[BEGIN Source data]

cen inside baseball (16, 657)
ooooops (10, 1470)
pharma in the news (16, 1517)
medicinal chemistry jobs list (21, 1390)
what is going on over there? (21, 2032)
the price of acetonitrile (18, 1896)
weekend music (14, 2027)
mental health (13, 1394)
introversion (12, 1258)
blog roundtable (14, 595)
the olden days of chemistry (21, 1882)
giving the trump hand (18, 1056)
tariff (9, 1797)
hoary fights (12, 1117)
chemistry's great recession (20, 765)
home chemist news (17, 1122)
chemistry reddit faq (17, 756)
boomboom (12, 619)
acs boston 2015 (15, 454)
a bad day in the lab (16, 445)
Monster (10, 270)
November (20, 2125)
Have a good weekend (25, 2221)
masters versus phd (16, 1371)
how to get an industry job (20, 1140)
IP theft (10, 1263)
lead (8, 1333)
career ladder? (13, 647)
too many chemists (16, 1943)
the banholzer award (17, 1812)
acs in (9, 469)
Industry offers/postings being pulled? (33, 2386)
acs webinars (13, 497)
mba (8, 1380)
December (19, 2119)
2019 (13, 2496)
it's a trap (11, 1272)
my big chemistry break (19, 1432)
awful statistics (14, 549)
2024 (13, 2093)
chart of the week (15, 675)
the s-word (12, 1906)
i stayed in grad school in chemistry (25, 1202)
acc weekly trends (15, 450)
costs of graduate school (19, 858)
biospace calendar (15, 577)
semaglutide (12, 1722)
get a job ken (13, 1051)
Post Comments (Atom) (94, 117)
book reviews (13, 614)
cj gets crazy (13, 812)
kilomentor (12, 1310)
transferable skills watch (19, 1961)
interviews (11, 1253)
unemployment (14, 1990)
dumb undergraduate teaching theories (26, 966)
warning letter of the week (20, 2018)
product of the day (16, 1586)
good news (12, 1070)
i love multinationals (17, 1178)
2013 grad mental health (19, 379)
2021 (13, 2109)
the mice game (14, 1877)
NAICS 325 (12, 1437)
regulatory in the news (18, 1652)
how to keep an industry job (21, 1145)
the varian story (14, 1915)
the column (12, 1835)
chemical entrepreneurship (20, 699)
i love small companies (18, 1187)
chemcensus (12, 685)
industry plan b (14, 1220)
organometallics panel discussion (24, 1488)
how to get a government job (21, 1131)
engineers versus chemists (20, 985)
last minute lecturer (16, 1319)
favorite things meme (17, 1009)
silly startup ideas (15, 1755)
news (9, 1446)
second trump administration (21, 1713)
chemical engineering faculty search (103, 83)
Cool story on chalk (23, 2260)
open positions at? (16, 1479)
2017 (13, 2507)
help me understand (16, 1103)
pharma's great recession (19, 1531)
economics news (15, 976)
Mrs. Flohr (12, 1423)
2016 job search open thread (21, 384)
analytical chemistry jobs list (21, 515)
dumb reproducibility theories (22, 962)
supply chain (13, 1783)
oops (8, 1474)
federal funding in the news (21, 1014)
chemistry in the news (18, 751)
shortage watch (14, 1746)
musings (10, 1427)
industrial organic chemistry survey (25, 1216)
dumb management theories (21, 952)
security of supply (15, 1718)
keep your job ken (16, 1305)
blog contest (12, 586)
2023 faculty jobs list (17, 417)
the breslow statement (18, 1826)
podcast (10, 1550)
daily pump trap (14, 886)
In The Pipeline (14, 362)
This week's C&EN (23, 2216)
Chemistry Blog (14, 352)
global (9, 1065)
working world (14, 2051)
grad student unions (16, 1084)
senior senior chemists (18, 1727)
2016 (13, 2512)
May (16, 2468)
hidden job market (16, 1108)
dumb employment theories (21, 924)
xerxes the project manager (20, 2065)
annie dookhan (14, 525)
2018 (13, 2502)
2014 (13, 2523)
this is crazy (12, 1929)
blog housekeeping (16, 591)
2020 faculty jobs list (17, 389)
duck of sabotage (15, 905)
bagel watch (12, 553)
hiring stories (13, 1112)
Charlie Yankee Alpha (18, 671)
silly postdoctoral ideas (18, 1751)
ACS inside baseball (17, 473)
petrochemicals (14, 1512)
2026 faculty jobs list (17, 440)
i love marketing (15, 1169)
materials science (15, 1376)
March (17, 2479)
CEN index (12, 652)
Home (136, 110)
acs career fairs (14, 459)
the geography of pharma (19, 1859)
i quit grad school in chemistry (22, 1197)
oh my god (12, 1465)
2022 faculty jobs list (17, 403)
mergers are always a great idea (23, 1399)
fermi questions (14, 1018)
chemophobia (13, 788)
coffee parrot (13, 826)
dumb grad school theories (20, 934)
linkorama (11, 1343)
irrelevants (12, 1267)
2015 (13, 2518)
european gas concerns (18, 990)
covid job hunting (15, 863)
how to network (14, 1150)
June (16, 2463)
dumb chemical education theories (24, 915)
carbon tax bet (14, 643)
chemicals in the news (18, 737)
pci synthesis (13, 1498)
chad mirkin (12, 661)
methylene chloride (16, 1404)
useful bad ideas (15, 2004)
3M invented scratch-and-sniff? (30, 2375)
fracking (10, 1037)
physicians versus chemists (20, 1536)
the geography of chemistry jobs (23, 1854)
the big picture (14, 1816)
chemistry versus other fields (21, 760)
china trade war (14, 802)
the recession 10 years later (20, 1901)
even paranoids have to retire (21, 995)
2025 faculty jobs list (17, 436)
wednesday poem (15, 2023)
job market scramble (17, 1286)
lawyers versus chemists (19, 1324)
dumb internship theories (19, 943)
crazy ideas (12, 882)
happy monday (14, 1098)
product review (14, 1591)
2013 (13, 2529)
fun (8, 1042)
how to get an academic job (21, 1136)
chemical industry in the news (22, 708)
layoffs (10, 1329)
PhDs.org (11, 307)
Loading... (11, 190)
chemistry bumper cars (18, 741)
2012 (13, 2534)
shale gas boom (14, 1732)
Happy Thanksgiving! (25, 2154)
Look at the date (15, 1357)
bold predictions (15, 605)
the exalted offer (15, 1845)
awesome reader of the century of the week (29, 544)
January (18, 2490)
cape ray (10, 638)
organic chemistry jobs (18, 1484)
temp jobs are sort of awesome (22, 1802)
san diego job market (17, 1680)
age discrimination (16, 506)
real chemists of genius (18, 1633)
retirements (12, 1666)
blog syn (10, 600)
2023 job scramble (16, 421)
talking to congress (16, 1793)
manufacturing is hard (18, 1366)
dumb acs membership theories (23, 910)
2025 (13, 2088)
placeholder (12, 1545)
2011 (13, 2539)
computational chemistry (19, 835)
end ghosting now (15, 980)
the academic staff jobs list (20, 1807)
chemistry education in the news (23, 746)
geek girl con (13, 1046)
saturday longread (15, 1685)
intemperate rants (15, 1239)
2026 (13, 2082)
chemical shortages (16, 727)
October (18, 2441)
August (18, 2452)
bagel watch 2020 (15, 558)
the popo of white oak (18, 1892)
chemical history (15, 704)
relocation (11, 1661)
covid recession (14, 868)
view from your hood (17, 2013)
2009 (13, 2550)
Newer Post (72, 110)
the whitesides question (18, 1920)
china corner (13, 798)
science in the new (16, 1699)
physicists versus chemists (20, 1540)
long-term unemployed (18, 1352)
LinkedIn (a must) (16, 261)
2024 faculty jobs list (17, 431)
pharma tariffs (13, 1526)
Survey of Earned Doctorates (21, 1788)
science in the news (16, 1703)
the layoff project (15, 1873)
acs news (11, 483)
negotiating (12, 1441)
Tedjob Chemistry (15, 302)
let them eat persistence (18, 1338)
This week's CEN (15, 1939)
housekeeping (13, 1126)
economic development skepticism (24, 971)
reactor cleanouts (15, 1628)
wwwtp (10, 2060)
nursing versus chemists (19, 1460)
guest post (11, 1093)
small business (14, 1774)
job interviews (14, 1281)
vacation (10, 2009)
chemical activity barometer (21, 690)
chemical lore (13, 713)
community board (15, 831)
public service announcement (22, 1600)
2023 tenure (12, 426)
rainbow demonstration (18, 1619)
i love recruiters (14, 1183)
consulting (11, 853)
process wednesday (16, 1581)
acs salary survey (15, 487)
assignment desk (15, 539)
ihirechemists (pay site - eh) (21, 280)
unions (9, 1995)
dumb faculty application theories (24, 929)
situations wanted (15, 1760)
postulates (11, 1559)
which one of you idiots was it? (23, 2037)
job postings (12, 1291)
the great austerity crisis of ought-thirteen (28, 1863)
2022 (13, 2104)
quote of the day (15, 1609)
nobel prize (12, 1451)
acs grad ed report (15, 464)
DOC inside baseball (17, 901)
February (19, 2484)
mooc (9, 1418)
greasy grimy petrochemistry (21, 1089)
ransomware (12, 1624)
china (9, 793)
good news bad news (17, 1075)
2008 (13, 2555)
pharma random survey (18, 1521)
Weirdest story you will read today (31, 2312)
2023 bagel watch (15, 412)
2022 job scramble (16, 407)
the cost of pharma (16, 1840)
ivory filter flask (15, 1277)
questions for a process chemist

[END Source data]

» Aim of the exercise
Can you repeat everything from the line containing "nobel prize (12, 1451)" down to the end of the records, swapping "petrochemistry" for "refining" and leaving all else unchanged?

» Answer to the exercise
nobel prize (12, 1451)
acs grad ed report (15, 464)
DOC inside baseball (17, 901)
February (19, 2484)
mooc (9, 1418)
greasy grimy refining (21, 1089)
ransomware (12, 1624)
china (9, 793)
good news bad news (17, 1075)
2008 (13, 2555)
pharma random survey (18, 1521)
Weirdest story you will read today (31, 2312)
2023 bagel watch (15, 412)
2022 job scramble (16, 407)
the cost of pharma (16, 1840)
ivory filter flask (15, 1277)
questions for a process chemist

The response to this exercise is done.